>> Begin TEXT PROVIDED

Archive for February, 2010

Closing ranks in the Church – Part III


Following up on the previous post about the Church being anything but catholic (universal), or according to Pope Benedict a “synthesis” it is again witnessed in his willingness, or, perhaps desire is more accurate term to allow only groups that he agrees with into the Church.

This is seen in the new translation of the Roman Missal. This is best illustrated in the new changes to the consecration. In the current Mass, the priest when consecrating the cup says “Take this, all of you, and drink from it: this is the cup of my blood, the blood of the new and everlasting covenant. It will be shed for you and for all so that sins may be forgiven. Do this in memory of me.” In the Tridentine Mass at the same moment he says “Hic est enim calix Sanguinis mei, novi et aeterni testamenti mysterium fidei:qui pro vobis et pro multis effundetur in remissionem peccatorum” (for this is the chalice of my Blood of the new and everlasting testament:the mystery of faith: which for you and for many will be shed unto the remission of sins).

Without getting into intense theological debates, as to who Christ died for be it, all Christians, all humanity (regardless of religious belief), and the consequences of his Death and Resurrection and the salvation that brings and to who, I regretabbly have neither the knowledge or ability to engage in any of these debates, to change something so fundamental as the Mass to say the Christ’s death was only for many and not all seems to be totally antithetical to Christ’s teaching. Those who support it say that the accuracy of the translation is paramount and that there is no Hebrew word for “all”, as we would define it, so when the Hebrews said “all” they actually meant God. Thus, say modern scholars who support the incoming changes, “many” is a more accurate translation and in no way is meant to exclude people. Yet, that is essentially what the Church is doing despite what it says.

Fr Michael Ryan writing in America, the liberal Catholic magazine says that the new translations (of which pro multis is just one) says that Sacrosanctum Concilium “was not just the pet project of a party but the overwhelming consensus of the bishops of the world. Its adoption passed overwhelmingly: 2,147 to 4.” However Fr Ryan seems to be missing the point. The current line from the Curia is that the Council’s implementation of these documents is the issue, not the documents themselves. I do take issue with his criticism of Summorum Pontificum that Rome has led to the “endorsement, even encouragement, of the so-called Tridentine Mass”. This maybe so but it is right that the admittedly small group of people that are attached to the Extraordinary Form of the Roman Rite should be able to freely attend this without difficultly.

Ryan continues noting that “the council also wisely made provision for times of experimentation and evaluation (S.C., No. 40)—something that has been noticeably missing in the present case.” This would be an excellent idea but how would it work. Would the bishops report back to Rome about how the priests/faithful recieve the new translations? Would Rome pay attention?

>> End TEXT PROVIDED
>> Begin DATA BLOCK

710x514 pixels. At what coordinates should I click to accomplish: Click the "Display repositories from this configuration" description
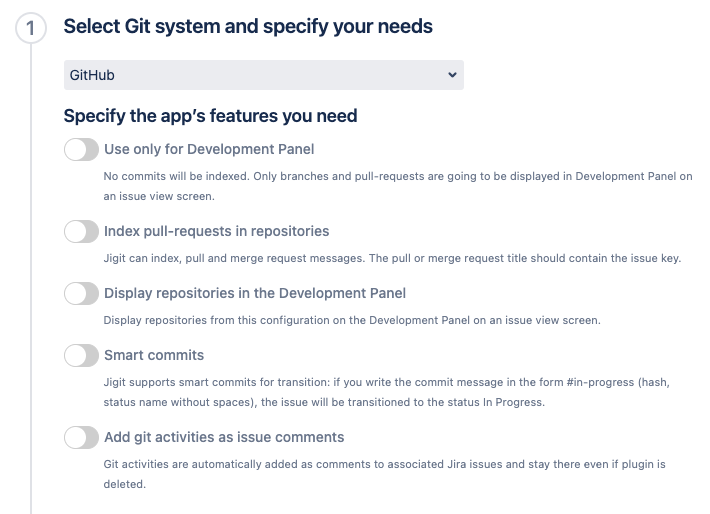(352, 320)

>> End DATA BLOCK

> BRIEF A: Write out everything in the blog post on the Missal translation from "Fr Michael Ryan" down to "this without difficultly.".
> BRIEF B:
Answer these from the blog post on the Missal translation:
(i) What magazine was Fr Michael Ryan writing in?
(ii) By what vote did Sacrosanctum Concilium pass?
(iii) According to those who support the change, what word has no Hebrew equivalent as we would define it?

> COMPLETE ANSWER A:
Fr Michael Ryan writing in America, the liberal Catholic magazine says that the new translations (of which pro multis is just one) says that Sacrosanctum Concilium “was not just the pet project of a party but the overwhelming consensus of the bishops of the world. Its adoption passed overwhelmingly: 2,147 to 4.” However Fr Ryan seems to be missing the point. The current line from the Curia is that the Council’s implementation of these documents is the issue, not the documents themselves. I do take issue with his criticism of Summorum Pontificum that Rome has led to the “endorsement, even encouragement, of the so-called Tridentine Mass”. This maybe so but it is right that the admittedly small group of people that are attached to the Extraordinary Form of the Roman Rite should be able to freely attend this without difficultly.

> COMPLETE ANSWER B:
(i) America, the liberal Catholic magazine
(ii) 2,147 to 4
(iii) "All"